As the demographic information shows there is considerable similarity between the initial adult offender norm group and the current juvenile offender population, particularly in regards to the IQ of the two groups. When the means for the competent adults are compared to the means of the competent juveniles, the juvenile scores appear somewhat higher. This result was not expected because it was hypothesized that juveniles would have similar or lower scores based strictly on their age and experience. Perhaps the difference in scores might be explained because the juveniles have increased exposure to environmental influences including interaction with other juvenile offenders, in other words the juveniles appear to be "street smart". Adult offenders with mental retardation are more likely to be segregated from the general adult offender population. Juveniles, as a group, are more likely to be protected, but not from each other.
This hypothesis is further substantiated by the results of the Pearson Correlation coefficient. The SSSQ is highly correlated (.80) with the CAST-MR total score suggesting that street survival skills knowledge is an important variable in achieving competency. Street knowledge appears to be more important than overall adaptive behavior functioning. Level of adaptive behavior functioning, as measured by the Vineland (.73) and the ICAP (.60), is not as highly correlated with competency. This difference appears likely because the Vineland and ICAP include an emotional or behavioral component in the total score that appears to lower the adaptive behavior score. It can be expected that any population of juvenile offenders is likely to include youth who have emotional and behavioral problems. The SSSQ does not include this behavioral component; the score is strictly based on knowledge of street skills and adaptive behaviors. Juvenile offenders frequently may have the knowledge, but they may choose not to use this knowledge to comply with requests of authority figures including teachers and parents. For example, this means that the juveniles may know how to complete chores and other tasks, but they choose not to do them. The ICAP and Vineland instruments measure actual task performance, while the SSSQ measures task knowledge and identification skills.

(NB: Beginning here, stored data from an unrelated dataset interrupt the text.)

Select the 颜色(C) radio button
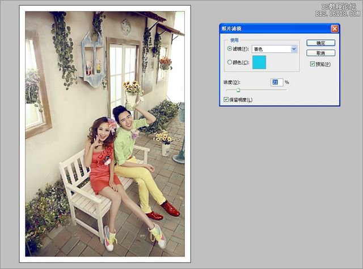The image size is (363, 269). [x=230, y=63]
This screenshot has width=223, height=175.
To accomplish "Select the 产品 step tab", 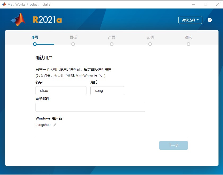I will [x=112, y=37].
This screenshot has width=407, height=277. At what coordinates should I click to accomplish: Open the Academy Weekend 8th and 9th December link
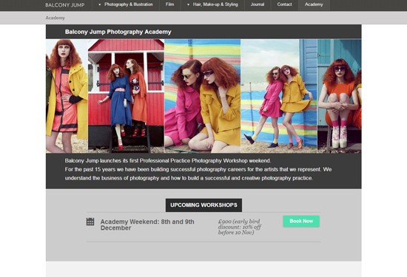[147, 225]
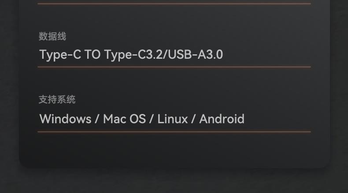Click the slash between Linux and Android
348x193 pixels.
point(193,119)
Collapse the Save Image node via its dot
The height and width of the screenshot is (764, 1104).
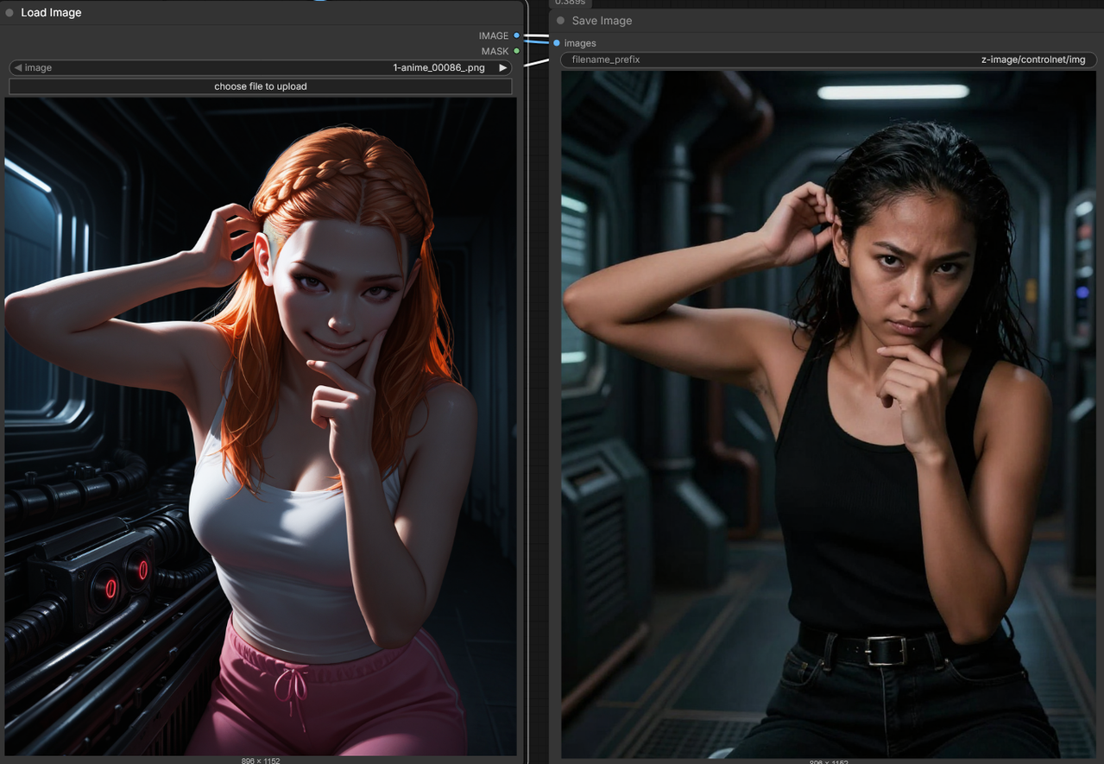560,21
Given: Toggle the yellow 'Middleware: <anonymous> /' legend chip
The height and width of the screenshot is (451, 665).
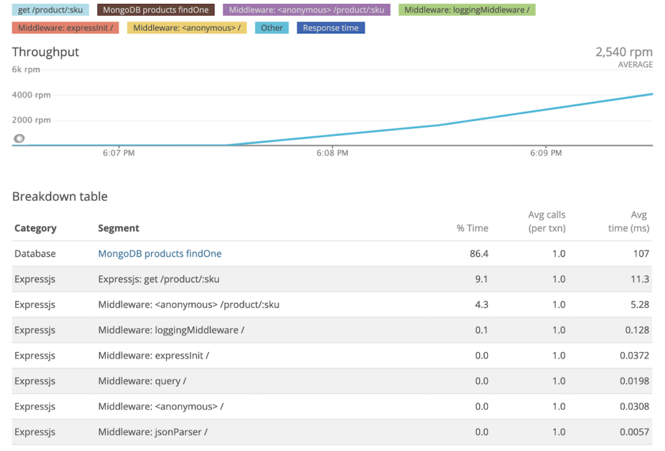Looking at the screenshot, I should [186, 28].
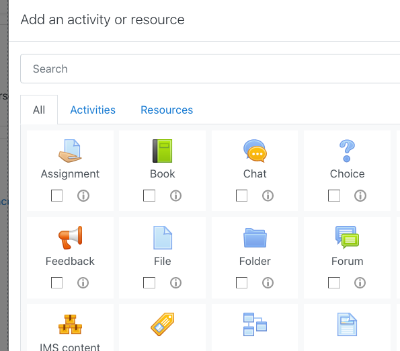Choose the Feedback megaphone icon
Viewport: 400px width, 351px height.
click(70, 237)
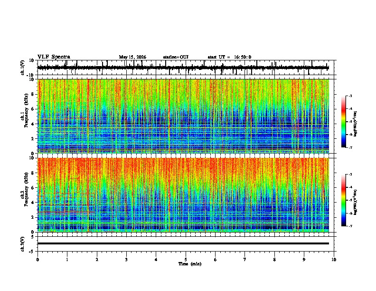The image size is (376, 291).
Task: Select the 9 minute tick on time axis
Action: pyautogui.click(x=304, y=260)
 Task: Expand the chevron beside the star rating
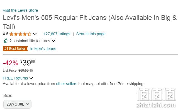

In addition to the SSSQ, the KTEA-Reading subtest (.80) and the KTEA-total score (.79) also demonstrates the same high level of correlation. Academic achievement, including the ability to read, learn, acquire, and retain knowledge, appears to be a good indicator of competency. This result might be expected.
In summary, it appears that the CAST-MR can be used with juvenile offenders with mental retardation. This study suggests that the CAST-MR appears valid for determining competency of juvenile offenders with mental retardation as it is for determining competency of adult offenders with mental retardation when their cognitive skills are measured at a similar level of functioning according to the results of a standardized cognitive instrument such as a Wechsler intelligence scale. Although the number in this sample group was similar in size to the initial norm group. Further studies with additional groups of juvenile offenders with mental retardation are recommended for generalization of the results.